On 2/15/2020 at 9:40 AM, Zagor said:

Some of us, when we feel down, we fell careless and question if would it be better off dead. But when something scary happens then it's a different thinking.

A year and a half ago I did an abdominal CT scan for abdominal pain and bloating including real bad "silent acid reflux" that's lasting for years. They found a cyst on my bile duct. I repeated the scan in August last year and it says same, a congenital stable cyst, born with it. Two doctors said don't worry about it. Then I saw someone like specialist or something for the reflux and he set appointment for endoscopy in 7 weeks time.

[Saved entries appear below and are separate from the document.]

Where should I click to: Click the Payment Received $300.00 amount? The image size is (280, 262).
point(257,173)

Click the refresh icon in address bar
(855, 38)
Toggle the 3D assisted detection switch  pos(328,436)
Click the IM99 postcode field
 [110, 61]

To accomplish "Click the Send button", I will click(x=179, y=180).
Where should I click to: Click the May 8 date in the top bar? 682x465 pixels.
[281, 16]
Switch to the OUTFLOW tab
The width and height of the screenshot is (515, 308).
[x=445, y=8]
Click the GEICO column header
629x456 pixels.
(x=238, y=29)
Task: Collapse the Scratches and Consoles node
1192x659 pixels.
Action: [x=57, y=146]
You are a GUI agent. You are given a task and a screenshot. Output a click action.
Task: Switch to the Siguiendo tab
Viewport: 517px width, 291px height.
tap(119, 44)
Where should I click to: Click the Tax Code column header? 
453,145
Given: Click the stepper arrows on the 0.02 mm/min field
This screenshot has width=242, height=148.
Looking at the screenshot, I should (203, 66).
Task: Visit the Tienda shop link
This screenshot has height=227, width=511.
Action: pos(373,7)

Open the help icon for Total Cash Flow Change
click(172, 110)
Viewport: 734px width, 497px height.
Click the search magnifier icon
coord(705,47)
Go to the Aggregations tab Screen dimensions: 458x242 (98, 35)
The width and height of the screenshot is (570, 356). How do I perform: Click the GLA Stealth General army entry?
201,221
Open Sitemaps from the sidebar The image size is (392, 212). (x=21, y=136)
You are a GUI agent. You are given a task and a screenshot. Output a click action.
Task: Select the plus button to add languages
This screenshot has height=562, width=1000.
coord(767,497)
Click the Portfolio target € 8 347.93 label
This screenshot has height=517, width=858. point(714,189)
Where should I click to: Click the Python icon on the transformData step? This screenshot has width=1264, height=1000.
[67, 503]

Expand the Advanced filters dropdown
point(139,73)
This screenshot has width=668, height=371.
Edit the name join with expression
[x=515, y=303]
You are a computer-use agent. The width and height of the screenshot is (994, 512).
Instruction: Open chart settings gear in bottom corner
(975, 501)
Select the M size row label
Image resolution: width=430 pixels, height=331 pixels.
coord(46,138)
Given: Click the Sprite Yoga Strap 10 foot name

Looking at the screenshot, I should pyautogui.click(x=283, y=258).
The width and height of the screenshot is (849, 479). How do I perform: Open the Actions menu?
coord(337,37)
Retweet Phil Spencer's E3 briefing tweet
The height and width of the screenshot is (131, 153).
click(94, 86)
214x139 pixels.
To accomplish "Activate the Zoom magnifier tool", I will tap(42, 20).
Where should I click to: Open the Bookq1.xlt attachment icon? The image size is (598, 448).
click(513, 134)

However, this past Wednesday he called me to the office. He says he will refer me to a surgeon because of the cyst on bile duct. He says it can become cancerous. I googled later and read on 2 websites that it can become and the chances for someone of my age is 26%. And incurable. What's even more confusing, even after surgery, the chances for developing a cancer are from 2.5% to 30%. Yesterday I spoke to my family doctor and she said she never heard of it and she doesn't send her patients for surgery when she finds that even though internet says its a rare disorder. But follow the specialists orders she said.

 

So it added to my anxiety and stress 99 fold. It effects my depression too. I have no more strength to do things or look forward for anything. Simply too scared. And it is going to take months until something is done about it.

Pray and take action. Many people have beaten cancer. You can beat it too, you just need the right help and the right solutions.